A masterpiece, seven years in the making and probably seven pounds in heft, slipped and fell to the sidewalk, shattered, colored wax flying apart like shrapnel, though the wax and the basket kept the bottle intact.

ETA: And where's my head? Yay, Jilli! And sorry about the wait. Can you think of it more as antici--pa.tion?


SailAweigh - Jun 04, 2007 10:44:45 pm PDT #8956 of 10001
Nana korobi, ya oki. (Fall down seven times, stand up eight.) ~Yuzuru Hanyu/Japanese proverb

A little bit long, but, hey, the muse spoke and I listened.

She kept the bottle under the passenger seat of the Seat, a cellophane-wrapped stack of plastic cups next to it. The tiny bodega tucked between a disco and a pasteleria along Avenida San Fernando smelled sour and musty, the cask-filled nook with its sticky counters and floors was easily overlooked by the touristas gawking at the white-sided buildings. Hard to tell it was 10:30 in the evening, the sky was still so blue without even of hint of dusk around the edges.

She carried the empty bottle in with her, eschewing the plastic bags with twist ties handed out for free with the wine; the odd form of packaging sat uneasy with her. All the wine was cheap, homemade, red and slightly bitter. She could fool herself that the liter she stopped for everday and put in her bottle made her better than the street beggars who snatched their fifty pesetas from sun-struck American/British/German hands, then took the wine home in plastic bags. The bottle had cost her an extra fifty pesetas the first time she'd gone in to buy wine and that made all the difference between her and them.


Fay - Jun 05, 2007 12:30:16 am PDT #8957 of 10001
"Fuck Western ideologically-motivated gender identification!" Sulu gasped, and came.

Warm summer evenings in Eminescu’s city, pouring local wine from big plastic bottles into chipped glasses while the purple shadows lengthen all around us. Romania in 1993: a world where a bride and groom fresh from the church with cheeks glowing and veil a-flutter will queue for an hour to achieve the glamour of a Big Mac from the newly-opened McDonalds; a world where one in three people worked for the Secret Police; a world of poetry and bureaucracy and wild dogs roaming the streets; a world of imported soap operas, glittering dreams, back-breakingly hard work and cheap red wine.

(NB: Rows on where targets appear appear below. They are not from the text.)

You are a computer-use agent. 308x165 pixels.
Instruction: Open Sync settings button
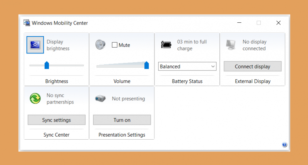click(x=57, y=120)
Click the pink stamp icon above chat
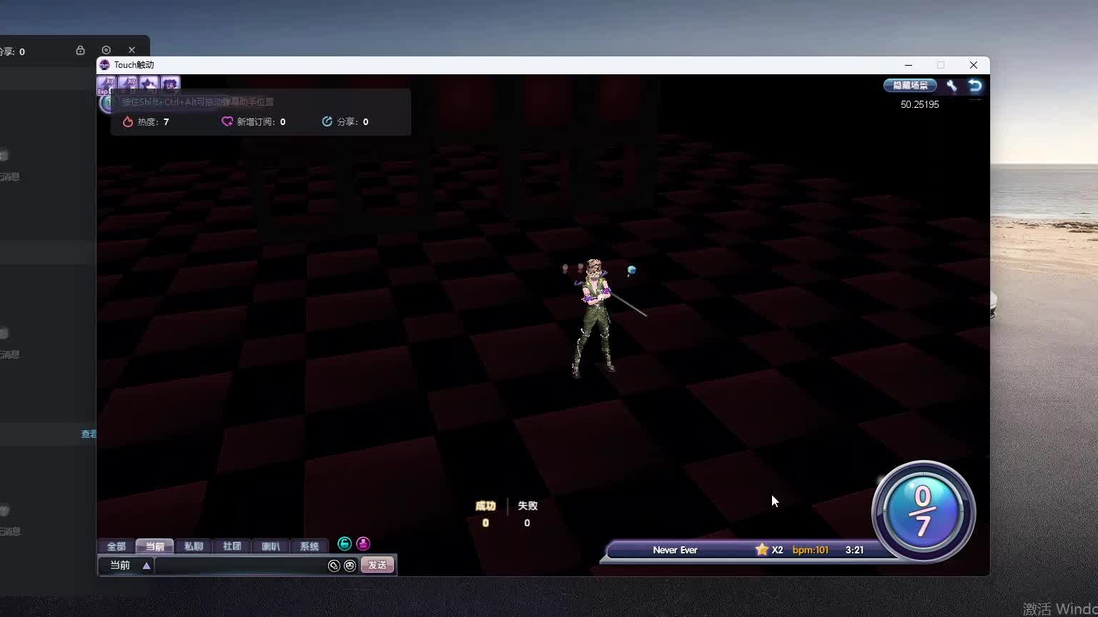 [x=363, y=544]
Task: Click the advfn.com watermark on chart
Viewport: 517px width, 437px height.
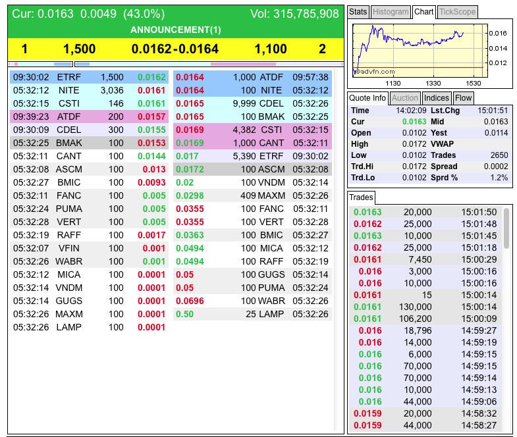Action: 374,72
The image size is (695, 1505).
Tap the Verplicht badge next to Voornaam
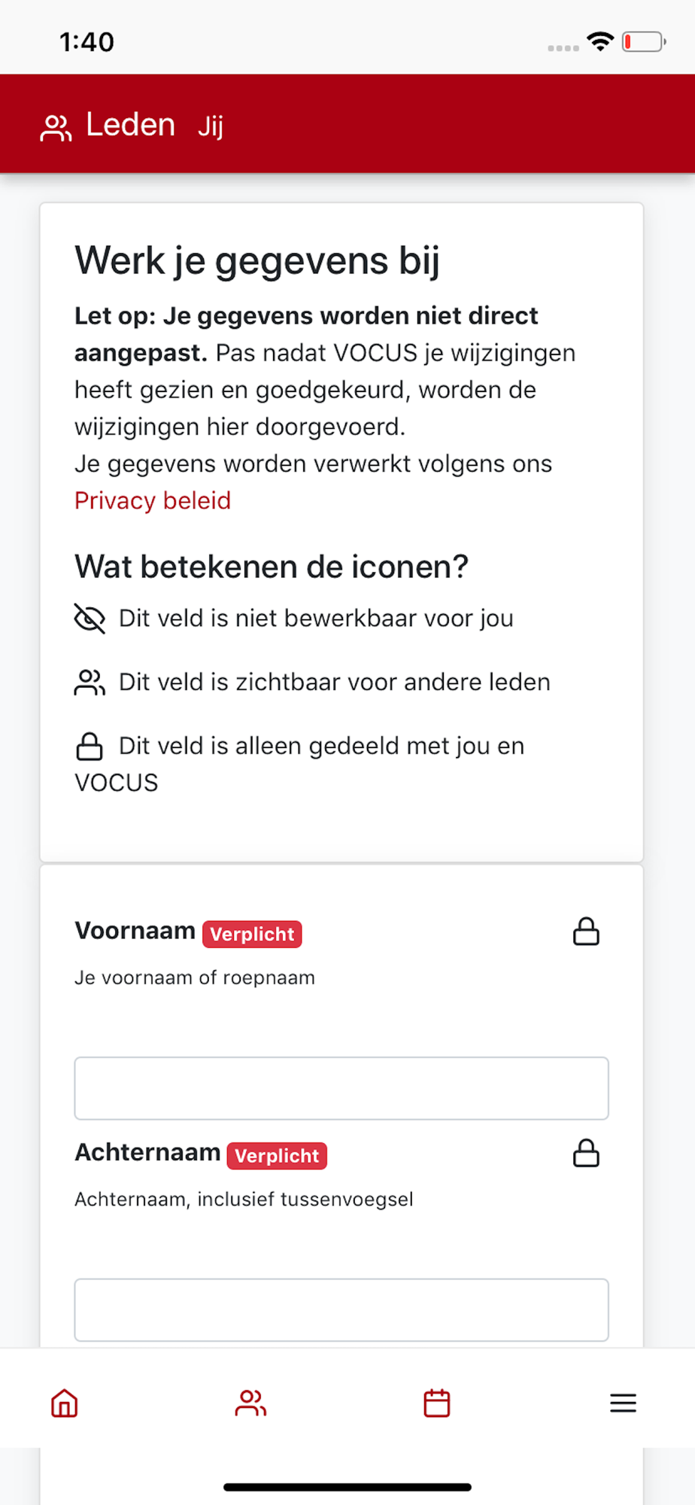click(x=252, y=934)
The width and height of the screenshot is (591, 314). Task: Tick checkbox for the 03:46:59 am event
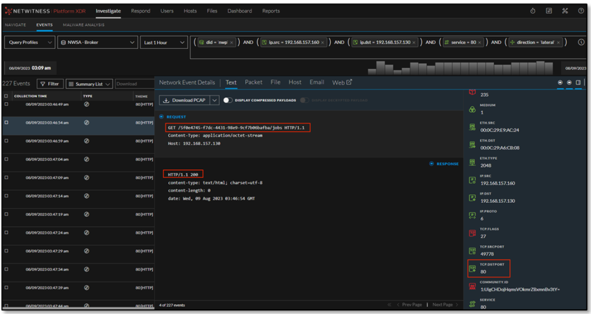(6, 141)
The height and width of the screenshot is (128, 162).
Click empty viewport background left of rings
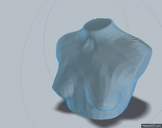[10, 65]
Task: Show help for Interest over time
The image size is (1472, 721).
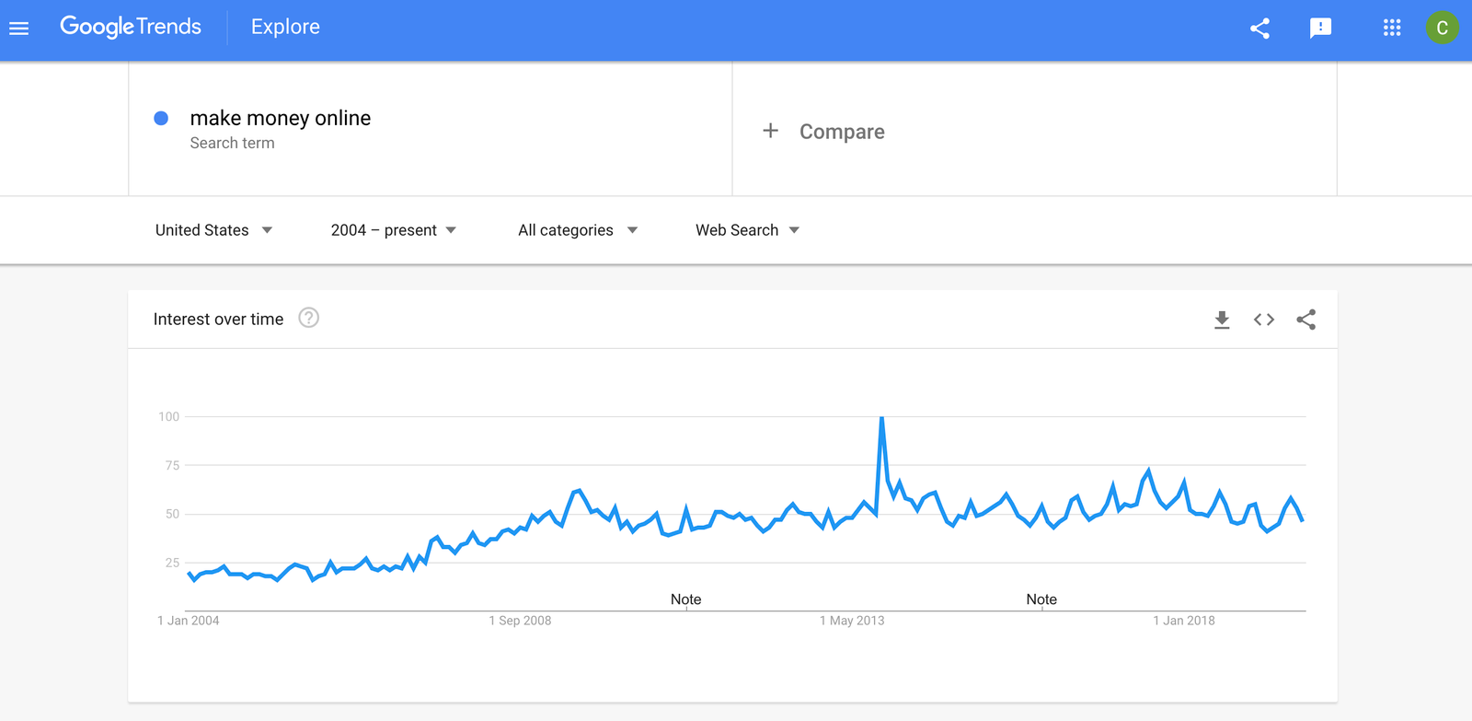Action: (309, 318)
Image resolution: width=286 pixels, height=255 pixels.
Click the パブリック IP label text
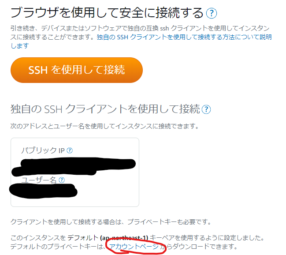coord(43,150)
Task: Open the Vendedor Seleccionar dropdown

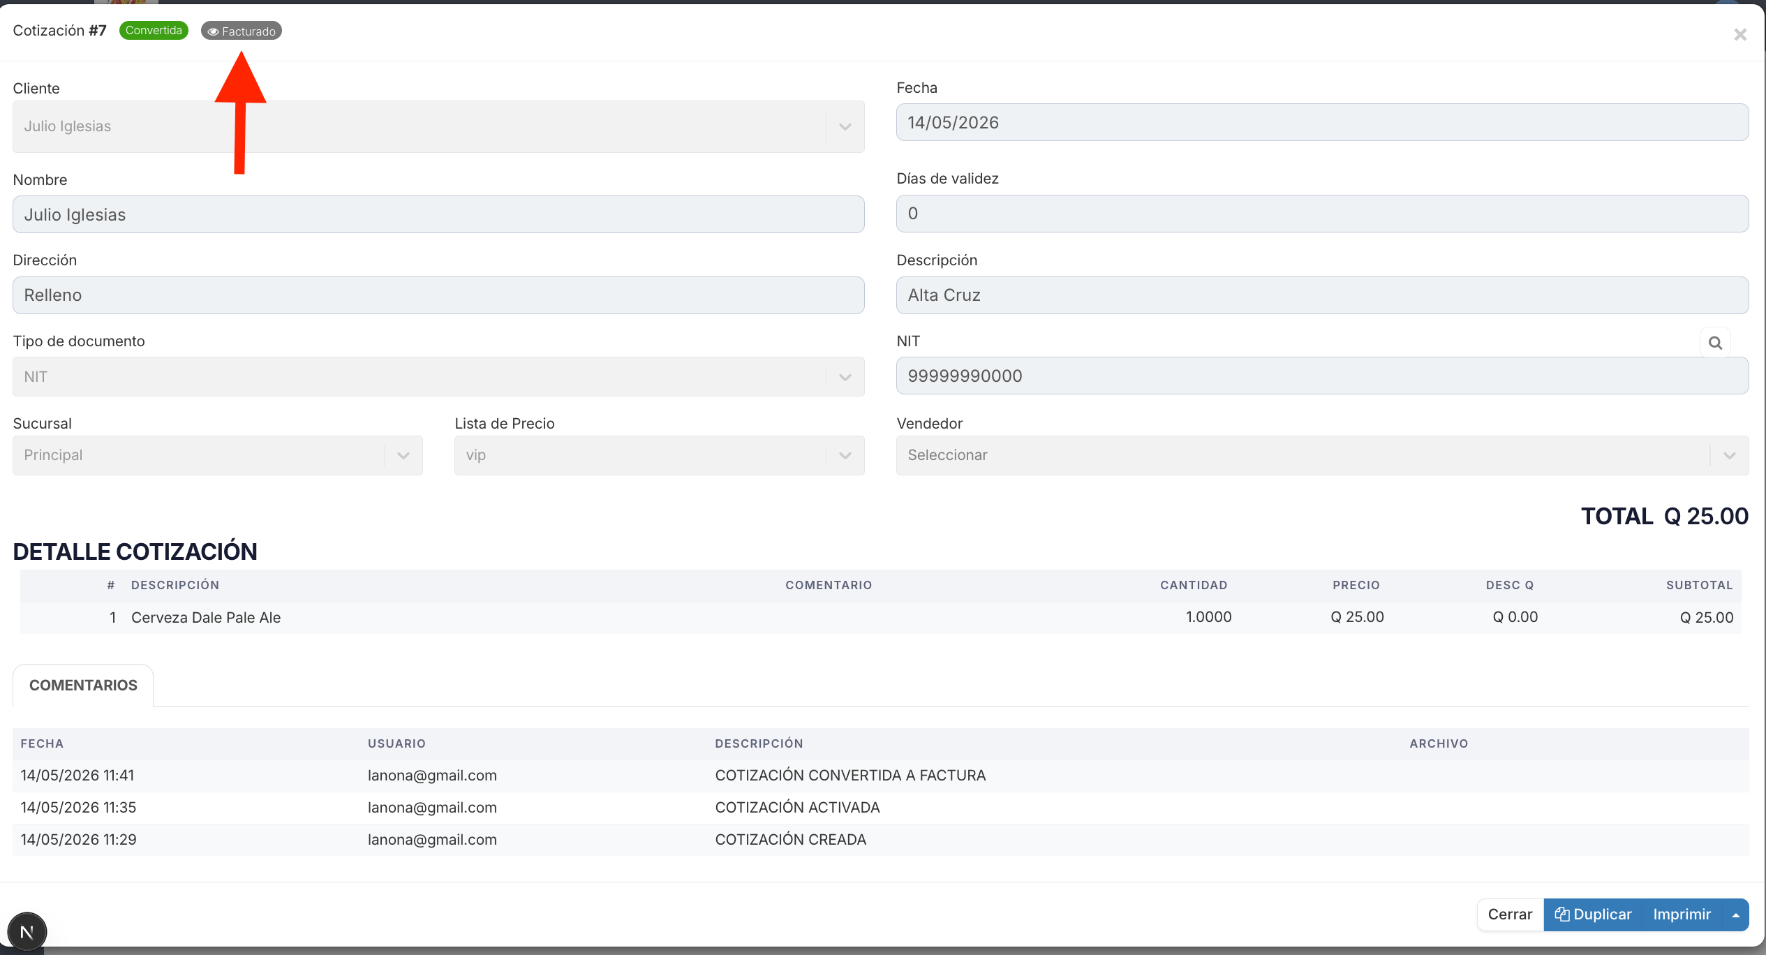Action: (x=1322, y=456)
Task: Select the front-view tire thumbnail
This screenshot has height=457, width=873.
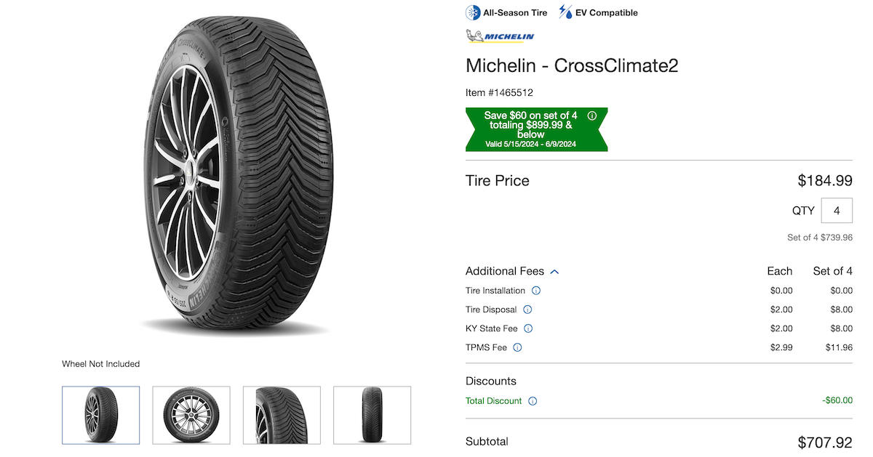Action: point(372,415)
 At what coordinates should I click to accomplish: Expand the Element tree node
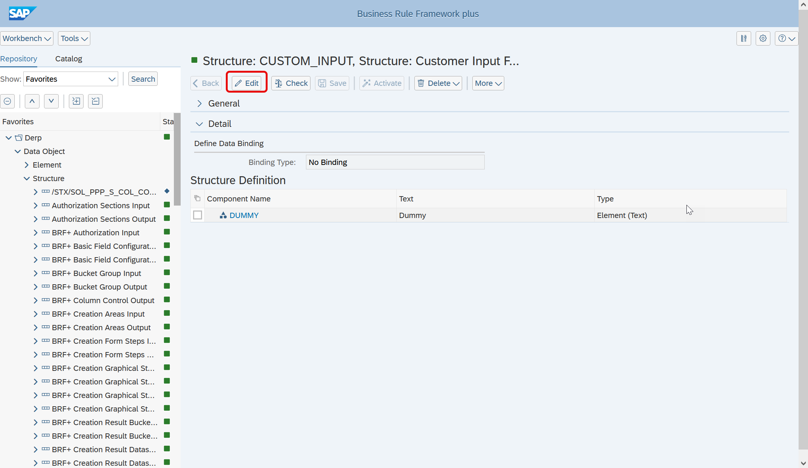27,165
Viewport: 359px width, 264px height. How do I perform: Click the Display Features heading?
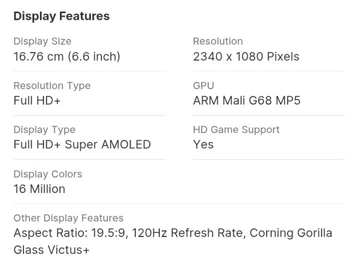(x=62, y=16)
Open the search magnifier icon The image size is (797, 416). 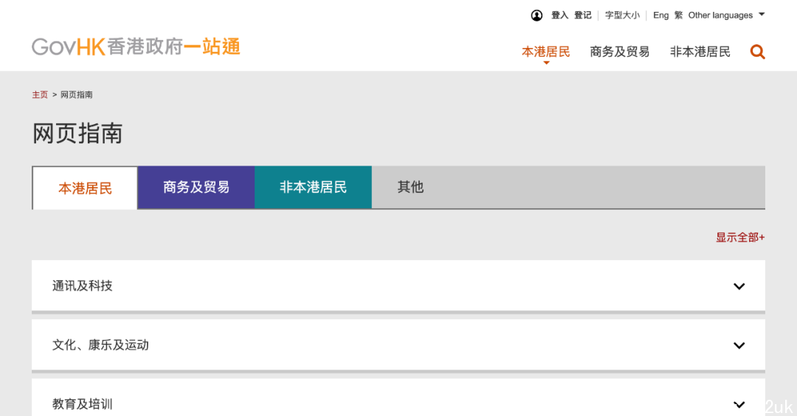(757, 52)
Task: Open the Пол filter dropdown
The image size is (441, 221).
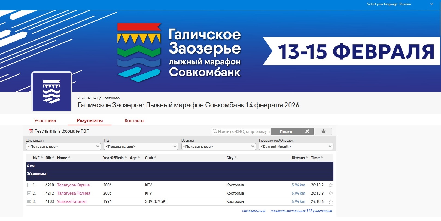Action: tap(141, 147)
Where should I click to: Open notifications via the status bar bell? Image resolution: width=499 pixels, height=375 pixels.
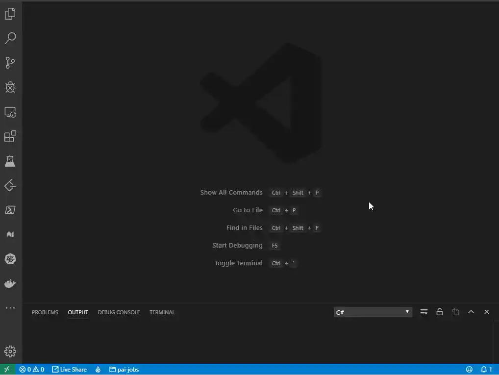(x=487, y=369)
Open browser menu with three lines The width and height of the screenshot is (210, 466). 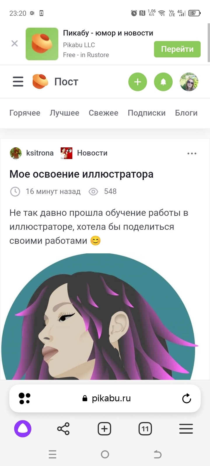(186, 429)
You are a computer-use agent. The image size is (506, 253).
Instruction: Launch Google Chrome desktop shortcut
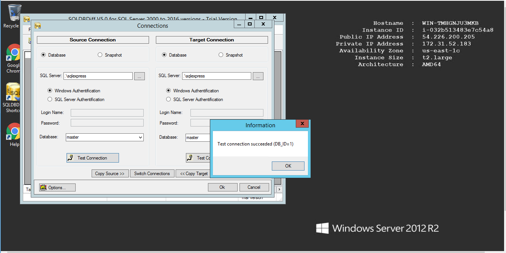coord(13,55)
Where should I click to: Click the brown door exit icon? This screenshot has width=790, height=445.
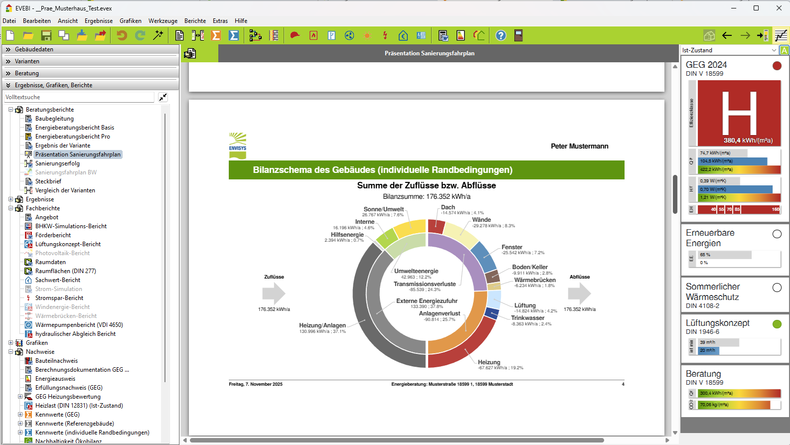pos(518,35)

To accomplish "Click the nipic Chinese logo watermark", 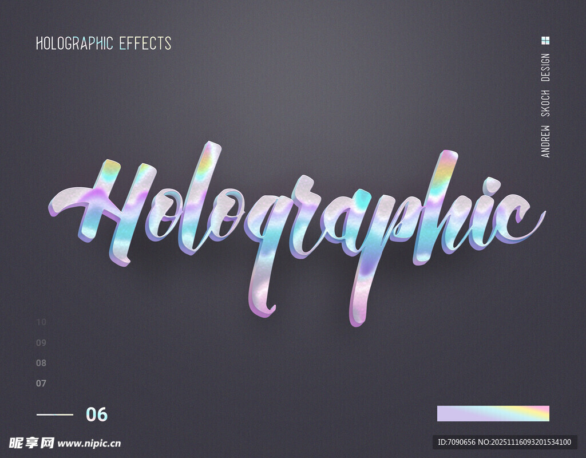I will 31,443.
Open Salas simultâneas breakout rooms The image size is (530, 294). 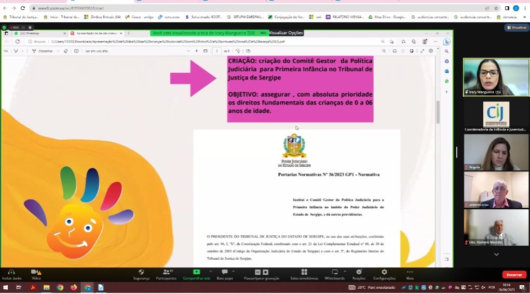coord(304,274)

dcp - Jun 05, 2007 3:54:52 am PDT #8958 of 10001
The more I learn, the more I realize how little I know.

Beverly, it's possible, perhaps even probable, that was the real cause, but I hope I described the experience vividly enough to explain why I've never tried to find out.


-t - Jun 05, 2007 5:25:55 am PDT #8959 of 10001
I am a woman of various inclinations and only some of the time are they to burn everything down in frustration

Of course she's looking forward to your propposal, Jilli, but I'm glad she had the presence of mind to say so. I hope the three weeks fly by.

i'll have to ponder the drabble.


-t - Jun 05, 2007 6:13:54 am PDT #8960 of 10001
I am a woman of various inclinations and only some of the time are they to burn everything down in frustration

Not that much pondering needed, as it turns out. A little autobiography because it amuses me. 100 words including title.

Why I Self-Identify as a Math-person, not a Lit-person

I was underemployed, living on a friend's charity, with a lot of time and few responsibilities when I came across a John Steinbeck collection and read Tortilla Flats. The characters scrounged free eggs and bought jugs of wine whenever they somehow came into money. Steinbeck always mentioned how much those jugs cost, and since I knew how much Hearty Burgundy went for at Safeway, I calculated the rate of inflation from Steinbeck to me. It has stuck with me ever since; cheap, red wine as an economic indicator.


Amy - Jun 29, 2007 6:01:17 pm PDT #8961 of 10001
Because books.

Anyone still interested in doing weekly drabbles?

This thread is so lonely, there are cobwebs in here. And I miss the drabbling, writing-talking companionship. I'd be happy to post some prompts on Mondays if anyone is up for it.


Ailleann - Jun 29, 2007 6:14:10 pm PDT #8962 of 10001
vanguard of the socialist Hollywood liberal homosexualist agenda

Anyone still interested in doing weekly drabbles?

Wooo! I was just thinking about this the other day, how we haven't done them in ages!